We made an early start to get down to the Ogwen Valley and try and beat the crowds – it was a Sunday in high summer. A head full of Wilfred Noyce’s descriptions of Tryfan (from a book of British mountains my father had mailed to him in ’51 whilst serving in the Korean War) made the East Face sound like just the sort of expedition that would nicely fill a day with great position and a feel of climbing something really substantial – as Noyce calls it “above all things, a rock mountain”. The North Wales dash by the major routes saw us in the car park at Llyn Ogwen in good time. The weather was a bit neither nowt nor summat so Andy and I sorted out gear, made provision for both big boots and rock boots and began the plod up the boulder field towards the Heather Terrace. We soon warmed up and the weather brightened for a spell. Apart from a couple of individuals scrambling over Milestone Buttress, we only saw a couple of walkers en route. About an hour later we are at the foot of Grooved Arete (HV Diff *** 244 metres 8 pitches) on our own. Mixed weather led us to choose to take a sack with boots and heavier waterproofs whilst wearing rock boots. The early start meant that, like good Hobbits, we were due a second breakfast. This allowed some pushy student to get on the route first (you know who you are University of London Mountaineering Club). Having bigged up her leader’s credentials she proceeded to whinge at him all the way up the first two pitches. We gave them a generous couple of pitches more to get out of earshot, secretly wishing the leader was armed, Yates-like, with both intent and a pen knife.

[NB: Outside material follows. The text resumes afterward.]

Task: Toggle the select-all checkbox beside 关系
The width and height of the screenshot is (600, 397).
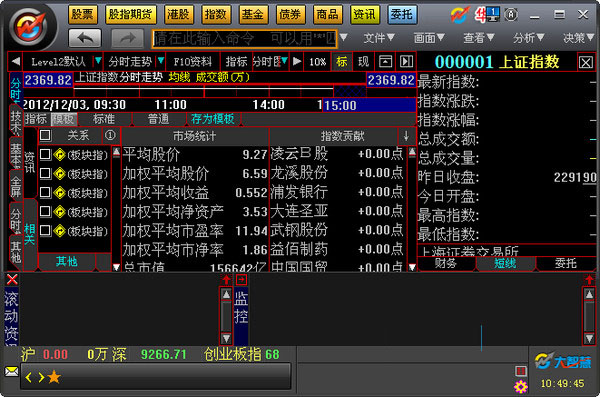Action: click(x=45, y=135)
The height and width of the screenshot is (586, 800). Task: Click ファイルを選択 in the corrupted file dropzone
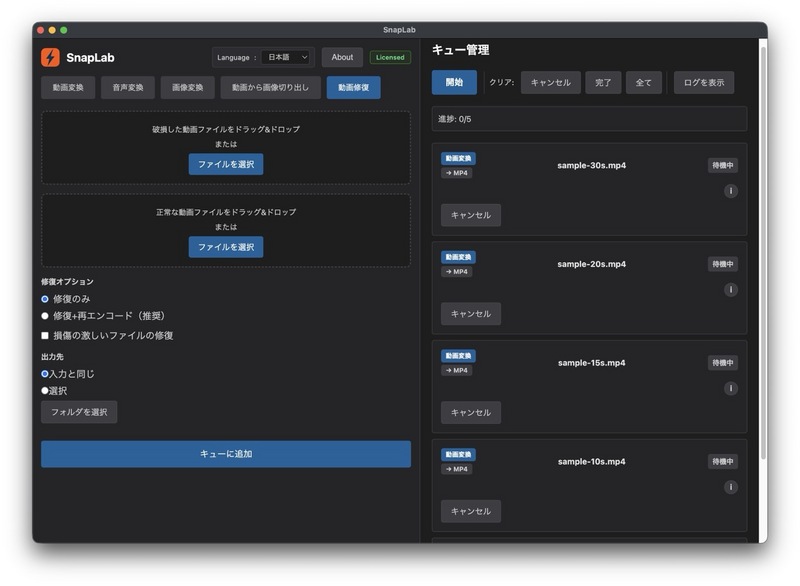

We stashed one sack in the gulley to the right of the climb and Andrew led off in to the groove and over the slab. We alternated pitches following a well trod path among grooves, ridges, slabs, and aretes. This was really beautiful climbing, not hard at any stage or unprotected, but simply rhythmical movement and balance. A series of linked moves that required a some working out to put them together, bit of caution required as the rain briefly became more persistent and finally we were on a gentle grassy terrace below the crux slab – a steep slab crossed with delicate cracks which I led through and belayed on the edge of the arete. I brought Andy up and as he climbed through and up the ridge I chatted with the leader of the following pair of climbers who’d made short work of the pitch. Then I was following the rope up and climbing through over the final jumble of steps and boulders and it was done. As I belayed Andy up the last pitch I watched as the cloud seemed to flow around the top of our little bit of Tryfan leaving us with a view over Little Tryfan and the Ogwen Valley.

We headed off towards the summit and the descent down North Gulley. It was still fairly early so we took some time to try and find the start of Belle Vue Bastion (VS *** 48 metres) part way down. The guide describes it as “the best route on Terrace Wall with some fine situations” so we thought it worth a look. The weather was still in our favour and I set off from the grass ledge through the large blocks. The climbing became harder than Grooved Arete and the route less well used. The grooves were more exposed with less gear but the holds were sound and the friction good. Moving over the ridge and back again was less daunting than it might have been thanks to the practice on Grooved Arete and I belayed Andy up to a smnall stance. The next pitch was perhaps the nicest I’ve ever climbed: a tricky traverse on to and round an exposed nose; right, into a corner and back left over tricky groove that required some work to unlock the moves. But it felt fantastic. I sat and belayed Andy, watching ravens wheeling in the late afternoon sun. It felt like we belonged in the place, having spent such a good time in the company of Tryfan and it’s notoriously fickle weather. As Noyce says of it “I would greet the mountain as a friend, not an idol”.

Back down again we retrieved the sack, and made a swift descent to the car park a little later than planned but having had a fuller day than we could have hoped for.